The quote above was a favorite of Washington's for a host of subjects, and it certainly applies to investing. While we often hear of the trade-off between risk and reward in terms of dollars, it's also important to consider it in terms of peace of mind.
If a potential investment makes you uneasy, it's important to remember the old adage, "if it sounds too good to be true, it probably is." Take a step back and truly evaluate where you might be placing your money.
Don't hesitate to seek out advice from others. Billionaire investor Ray Dalio notesthat before he makes an investment decision, he'll always seek out others to stress test his opinion.
Put simply, if you're unable to reach a definitive conclusion about an investment, Washington and others would agree its best to simply walk away.
Finally, we must always remember to stay well within our means when it comes to investing, budgeting, and all else related to money. Debt isn't always a bad thing, but excessive debt that extends beyond our means is an entirely different story.
During the financial crisis,Lehman Brothers collapsed because it had overburdened itself with unsustainable debt levels. At the same time, far too many individuals took out mortgages and other loans that extended well beyond their personal means.

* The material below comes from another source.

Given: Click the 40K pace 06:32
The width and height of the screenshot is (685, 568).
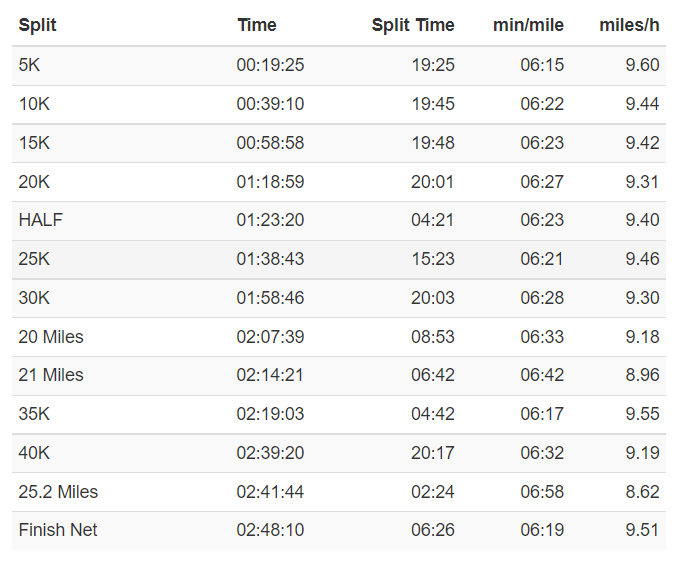Looking at the screenshot, I should click(542, 453).
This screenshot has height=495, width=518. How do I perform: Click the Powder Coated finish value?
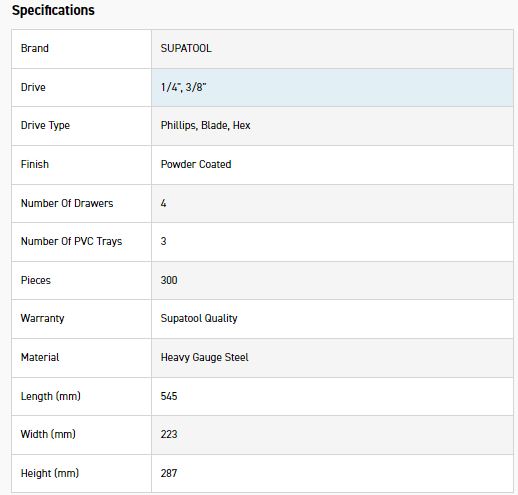(196, 164)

It is always vital to consider the full picture of your financial portfolio, no matter how big or small, and always make any decision surrounding money with that in mind.

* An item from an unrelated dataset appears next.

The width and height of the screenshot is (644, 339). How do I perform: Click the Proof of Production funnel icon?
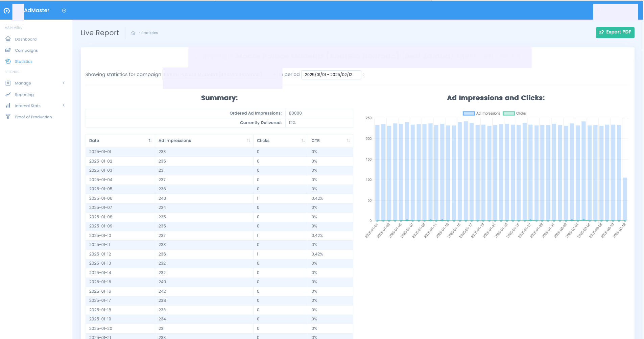pos(8,117)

George Washington had a lot to say about how to run our country, but his insight can help us better understand how to invest better as well.
The article 3 George Washington Quotes that Can Make You a Better Investor originally appeared on Fool.com.
Patrick Morris owns shares of Berkshire Hathaway. The Motley Fool recommends Berkshire Hathaway. The Motley Fool owns shares of Berkshire Hathaway. Try any of our Foolish newsletter services free for 30 days. We Fools may not all hold the same opinions, but we all believe that considering a diverse range of insights makes us better investors. The Motley Fool has a disclosure policy.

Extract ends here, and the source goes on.